PASSAGE GIVEN:
···

# UK-Croatia-UK in summer for 4.5 weeks with kids ..



## Lucyk (May 14, 2018)

Hello wise motorhomers,

We are planning our dream trip from UK to Croatia and back again this August with our two kids and wandered if anyone else with kids has done this and whether 4 weeks is realistically enough time? They are used to travelling in the motorhome a lot but need lots of stop off time. We thought to allow 6 days driving there, two half weeks there and then 5 days driving back. Can anyone offer any good kiddie freindly places to stop (I think we’re thinking of going Germany/Austria route)? We are up for wild camping but also some campsites too so kids can make friends along the way. We like the wilder side of nature as much as possible and small sites. Finally, I would really appreciate it if anyone could give me an idea of costs in terms of tolls? 

Thank you!!

Lucy


----------



## Clunegapyears (May 15, 2018)

Croatia gets really busy during the season and wilding is illegal ... we did it a couple of times but out of season.  So do book campsites or you might be turned away.

You don’t say how old your children are.   The biggest highlight in Croatia for us are the Plitvice National Park ... just wow.   In Germany, check out the Todnau coaster bahn Hasenhorn Rodelbahn - spektakularste Coasterbahn Deutschlands.

We avoid toll roads as we have time, so sorry can’t help you there.


----------



## rockape (May 15, 2018)

You can also do the waterfalls at Krka national park.
All easy access and most pleasant.
As mentioned ,wilding is illegal and the police will fine you.


----------



## Lucyk (May 23, 2018)

Thanks! It’s good to know wild camping isn’t permitted. 

Our kids are 4 and 9.


----------



## shaunr68 (May 23, 2018)

···

COLLECTED DATA:
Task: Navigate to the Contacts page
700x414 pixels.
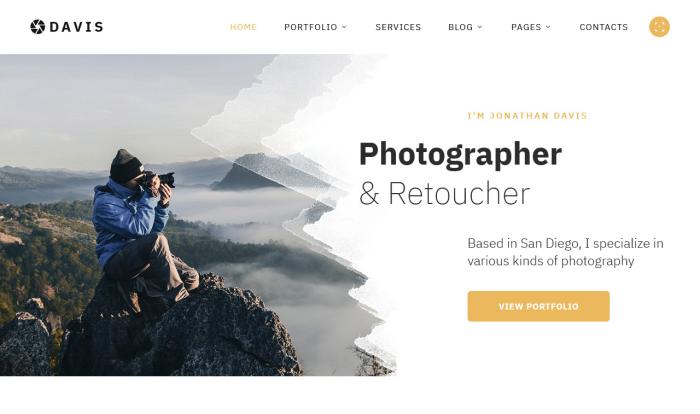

···

WORK TO DO:
Please answer these from the forum thread about the motorhome trip to Croatia:
(a) How many days of driving does Lucyk plan for the trip out?
(b) Which national park does Clunegapyears name as their biggest highlight in Croatia?
(c) How old are Lucyk's children?

EXPECTED OUTPUT:
(a) Six days.
(b) Plitvice National Park.
(c) 4 and 9.